(Records contained in a dataset)
============

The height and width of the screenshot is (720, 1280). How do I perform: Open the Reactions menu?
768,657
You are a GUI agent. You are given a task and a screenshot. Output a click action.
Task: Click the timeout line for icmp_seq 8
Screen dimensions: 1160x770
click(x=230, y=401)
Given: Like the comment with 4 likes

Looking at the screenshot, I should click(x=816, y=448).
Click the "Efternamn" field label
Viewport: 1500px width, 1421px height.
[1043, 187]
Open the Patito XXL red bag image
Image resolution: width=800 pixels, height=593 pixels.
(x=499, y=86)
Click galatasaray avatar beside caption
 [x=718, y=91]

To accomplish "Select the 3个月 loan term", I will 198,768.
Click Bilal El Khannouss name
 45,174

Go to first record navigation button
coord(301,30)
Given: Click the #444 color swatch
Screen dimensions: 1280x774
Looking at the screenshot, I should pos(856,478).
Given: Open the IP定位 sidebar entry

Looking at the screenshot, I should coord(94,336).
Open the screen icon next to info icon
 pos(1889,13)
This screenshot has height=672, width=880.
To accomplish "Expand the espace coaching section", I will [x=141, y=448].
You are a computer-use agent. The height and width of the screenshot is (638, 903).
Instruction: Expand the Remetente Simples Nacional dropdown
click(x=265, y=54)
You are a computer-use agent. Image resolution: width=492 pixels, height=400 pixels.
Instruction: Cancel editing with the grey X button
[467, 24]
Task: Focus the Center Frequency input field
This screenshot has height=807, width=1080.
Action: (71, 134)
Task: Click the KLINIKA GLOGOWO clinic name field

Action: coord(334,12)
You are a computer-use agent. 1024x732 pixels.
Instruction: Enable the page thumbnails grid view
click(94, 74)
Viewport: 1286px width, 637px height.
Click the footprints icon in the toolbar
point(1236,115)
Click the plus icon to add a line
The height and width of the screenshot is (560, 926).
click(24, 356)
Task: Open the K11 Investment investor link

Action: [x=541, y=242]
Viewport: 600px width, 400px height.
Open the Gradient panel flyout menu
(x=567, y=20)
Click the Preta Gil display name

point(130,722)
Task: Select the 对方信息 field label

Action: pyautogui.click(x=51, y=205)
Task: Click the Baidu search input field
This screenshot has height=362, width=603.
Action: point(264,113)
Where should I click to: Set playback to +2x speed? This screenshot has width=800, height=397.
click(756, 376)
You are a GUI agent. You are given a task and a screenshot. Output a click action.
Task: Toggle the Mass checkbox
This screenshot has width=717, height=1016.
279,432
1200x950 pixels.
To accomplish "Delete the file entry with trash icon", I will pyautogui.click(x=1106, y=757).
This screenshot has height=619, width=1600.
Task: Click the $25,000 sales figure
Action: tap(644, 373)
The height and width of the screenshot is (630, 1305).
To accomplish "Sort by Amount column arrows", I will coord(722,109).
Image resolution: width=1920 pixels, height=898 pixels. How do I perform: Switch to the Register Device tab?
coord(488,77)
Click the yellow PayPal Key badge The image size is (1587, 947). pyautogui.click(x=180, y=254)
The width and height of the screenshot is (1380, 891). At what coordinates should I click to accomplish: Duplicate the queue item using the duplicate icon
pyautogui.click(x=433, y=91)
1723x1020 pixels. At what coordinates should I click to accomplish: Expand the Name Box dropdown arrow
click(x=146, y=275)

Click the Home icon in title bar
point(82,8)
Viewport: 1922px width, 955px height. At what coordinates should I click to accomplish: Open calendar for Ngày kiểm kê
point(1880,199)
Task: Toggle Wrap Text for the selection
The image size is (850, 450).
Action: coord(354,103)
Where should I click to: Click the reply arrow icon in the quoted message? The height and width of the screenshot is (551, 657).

============

TASK PROMPT: Set down the lines above exactly as written. Begin at the line containing "The image size is (850, 450)." and stop after the last line.

ANSWER BOX:
The image size is (850, 450).
Action: coord(354,103)
Where should I click to: Click the reply arrow icon in the quoted message? The height and width of the screenshot is (551, 657).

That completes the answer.